Novos crimes considerados hediondos
A liste dos crimes hediondos também sofreu alteração, foi ampliada com a adição dos crimes de induzimento, instigação ou auxílio a suicídio ou a automutilação realizados por meio da rede de computadores, de rede social ou transmitidos em tempo real (art. 122, caput e § 4º do Código Penal), sequestro e cárcere privado cometido contra menor de 18 (dezoito) anos (art. 148, § 1º, inciso IV do Código Penal), tráfico de pessoas cometido contra criança ou adolescente (art. 149-A, caput, incisos I a V, e § 1º, inciso II do Código Penal).
Mudanças no Estatuto da Criança e do Adolescente
O Estatuto da Criança e do Adolescente passou por algumas modificações. Passaram a ser considerados hediondos, são os previstos no artigo 240, §1º:
§ 1º Incorre nas mesmas penas quem:
I – agencia, facilita, recruta, coage ou de qualquer modo intermedeia a participação de criança ou adolescente nas cenas referidas no caput deste artigo, ou ainda quem com esses contracena;
II – exibe, transmite, auxilia ou facilita a exibição ou transmissão, em tempo real, pela internet, por aplicativos, por meio de dispositivo informático ou qualquer meio ou ambiente digital, de cena de sexo explícito ou pornográfica com a participação de criança ou adolescente.

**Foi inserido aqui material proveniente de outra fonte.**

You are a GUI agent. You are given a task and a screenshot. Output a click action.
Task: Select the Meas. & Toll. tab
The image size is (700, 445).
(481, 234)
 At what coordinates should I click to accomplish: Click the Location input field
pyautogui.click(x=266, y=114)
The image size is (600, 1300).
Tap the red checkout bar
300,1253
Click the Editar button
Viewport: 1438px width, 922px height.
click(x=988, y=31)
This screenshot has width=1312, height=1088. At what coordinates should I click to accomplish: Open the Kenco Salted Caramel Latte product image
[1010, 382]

Fato curioso é que quem registra cena de sexo explícito ou pornográfica, envolvendo criança ou adolescente, não comete crime hediondo, quem exibe a gravação, sim. Caso o registro se dê com a transmissão em tempo real, a conduta será a hedionda, do artigo 240, §1º, inciso II. Caso seja posteriormente transmitido, mas não em tempo real, será a conduta do artigo 241-A, caput, que também não é hedionda.

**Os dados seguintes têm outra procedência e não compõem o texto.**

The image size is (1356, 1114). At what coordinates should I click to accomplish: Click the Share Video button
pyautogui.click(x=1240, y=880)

Ainda, o crime previsto no caput do artigo 241-B do ECA também se tornou hediondo. Ele descreve que é crime “adquirir, possuir ou armazenar, por qualquer meio, fotografia, vídeo ou outra forma de registro que contenha cena de sexo explícito ou pornográfica envolvendo criança ou adolescente”.
Por fim, há outro crime novo no ECA, que busca endereçar o desaparecimento de crianças que não é comunicado pelos pais: “Deixar o pai, a mãe ou o responsável legal, de forma dolosa, de comunicar à autoridade pública o desaparecimento de criança ou adolescente”.
Como se vê, inúmeras alterações vieram com a lei nova. A compreensão da lei e de efetividade na proteção integral de crianças e adolescentes só será possível com estudos aprofundados.